While NR-NeRF always uses the full images when running COLMAP, we sometimes remove keypoints on the non-rigid object by providing dilated and inverted segmentations (see colmap directory in the RealCactus dataset and note that we allow all matches during the static portion of the capture). This keypoint removal is implemented in COLMAP and we simply add --ImageReader.mask_path <path_to_dilated_inverted_segmentations> when running the feature_extractor (take care that the masks are named appropriately! - i.e. same as the RGB images, but with added .png extension, even if they are already PNG files).

The relevant parts of the dataset are:

<case_name>
|-- poses_bounds.npy # output from pre-processing
|-- images # RGB images
    |-- 0001.png # note 1-indexed naming
    |-- 0002.png
    ...
|-- images_1 # same RGB images again
    |-- 0001.png
    |-- 0002.png
    ...
|-- segmentations # segmentation images (must be same size!)
    |-- 0001.png # corresponds to RGB image 0001.png
    |-- 0002.png # corresponds to RGB image 0002.png
    ...
|-- meshes # optional! estimated meshes used for the scene flow loss
    |-- mesh_000001.obj # corresponds to RGB image 0001.png (note 1-indexed naming)
    |-- mesh_000002.obj # must have same number of corresponding vertices as mesh_000001.obj
    ...
|-- gt_meshes # optional! ground truth meshes for quantitative comparison
    |-- mesh_000001.obj # corresponds to RGB image 0001.png (note despite naming this differs from the above)
    |-- mesh_000002.obj # corresponds to RGB image 0002.png

In the config file under dataset set data_type = nonrigid and nonrigid_type = llff. Ensure a bending_network section is included under model.

IDR

This format is described in some detail in NeuS and in further detail in IDR data convention. It is typically used for a real-world, rigid objects; however, the bending network can be used with this data format. This allows a simple regression test (bending network should remain non-bending during training).
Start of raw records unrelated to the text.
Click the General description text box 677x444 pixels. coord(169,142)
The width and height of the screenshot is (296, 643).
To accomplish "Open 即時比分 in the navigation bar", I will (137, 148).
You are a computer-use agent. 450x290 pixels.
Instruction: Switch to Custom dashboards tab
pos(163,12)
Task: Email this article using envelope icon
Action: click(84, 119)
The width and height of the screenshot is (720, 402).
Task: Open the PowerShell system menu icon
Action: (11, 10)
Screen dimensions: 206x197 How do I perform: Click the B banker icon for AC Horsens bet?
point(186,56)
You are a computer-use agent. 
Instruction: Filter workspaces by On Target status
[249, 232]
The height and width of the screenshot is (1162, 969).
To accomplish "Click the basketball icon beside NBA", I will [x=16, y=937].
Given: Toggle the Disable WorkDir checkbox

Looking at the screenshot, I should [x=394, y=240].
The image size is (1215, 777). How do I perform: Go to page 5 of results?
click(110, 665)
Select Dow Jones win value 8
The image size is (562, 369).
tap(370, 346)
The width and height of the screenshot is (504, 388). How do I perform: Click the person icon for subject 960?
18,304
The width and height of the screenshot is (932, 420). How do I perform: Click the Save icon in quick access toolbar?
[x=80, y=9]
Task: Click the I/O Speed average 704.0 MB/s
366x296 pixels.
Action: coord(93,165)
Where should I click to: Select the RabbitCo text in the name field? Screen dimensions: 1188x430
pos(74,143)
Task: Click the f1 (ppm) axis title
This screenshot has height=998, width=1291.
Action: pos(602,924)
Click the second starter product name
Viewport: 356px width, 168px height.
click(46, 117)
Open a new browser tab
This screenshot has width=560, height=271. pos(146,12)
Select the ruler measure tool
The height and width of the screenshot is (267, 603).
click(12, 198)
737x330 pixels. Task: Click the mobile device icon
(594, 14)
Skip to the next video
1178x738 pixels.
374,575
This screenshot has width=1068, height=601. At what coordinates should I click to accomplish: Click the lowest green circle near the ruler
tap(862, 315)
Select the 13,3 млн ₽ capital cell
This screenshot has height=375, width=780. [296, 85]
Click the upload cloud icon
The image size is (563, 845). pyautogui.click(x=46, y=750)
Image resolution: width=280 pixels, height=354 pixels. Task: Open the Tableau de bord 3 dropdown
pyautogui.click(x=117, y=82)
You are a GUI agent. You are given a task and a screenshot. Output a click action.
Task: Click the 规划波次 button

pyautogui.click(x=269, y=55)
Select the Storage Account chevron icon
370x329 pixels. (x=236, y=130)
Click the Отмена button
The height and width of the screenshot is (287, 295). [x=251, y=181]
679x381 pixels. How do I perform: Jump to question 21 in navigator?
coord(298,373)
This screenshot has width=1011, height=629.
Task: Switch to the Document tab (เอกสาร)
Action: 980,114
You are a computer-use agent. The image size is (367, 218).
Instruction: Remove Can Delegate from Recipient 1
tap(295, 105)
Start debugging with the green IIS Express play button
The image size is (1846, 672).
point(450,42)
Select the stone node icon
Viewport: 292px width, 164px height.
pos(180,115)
In the config file under dataset omit both data_type and nonrigid_type (default is IDR format). If bending_network is under model, then the bending network will be used even though the data will be multi-view of a rigid object.

Reproducibility

Unfortunately, results from the paper or results given in this README are not directly reproducible due to variabilities in PyTorch between versions, operating systems, etc. We offer the ability to provide a random seed; however, this is not sufficient to reproduce results across different systems and setups. While results will be similar between equivalent runs, they will not be identical and no analysis into the degree of variation is conducted.

Citation

@article{johnson2022ub4d,
	title={Unbiased 4D: Monocular 4D Reconstruction with a Neural Deformation Model}, 
	author={Erik C.M. Johnson and Marc Habermann and Soshi Shimada and Vladislav Golyanik and Christian Theobalt},
	year={2023},
	journal={CVPR Workshop}
}

Acknowledgement

This work builds upon the excellent works of NeuS, NR-NeRF, IDR, NeRF, and NeRF-pytorch; and is licensed consistently with these works. We truly stand on the shoulders of giants.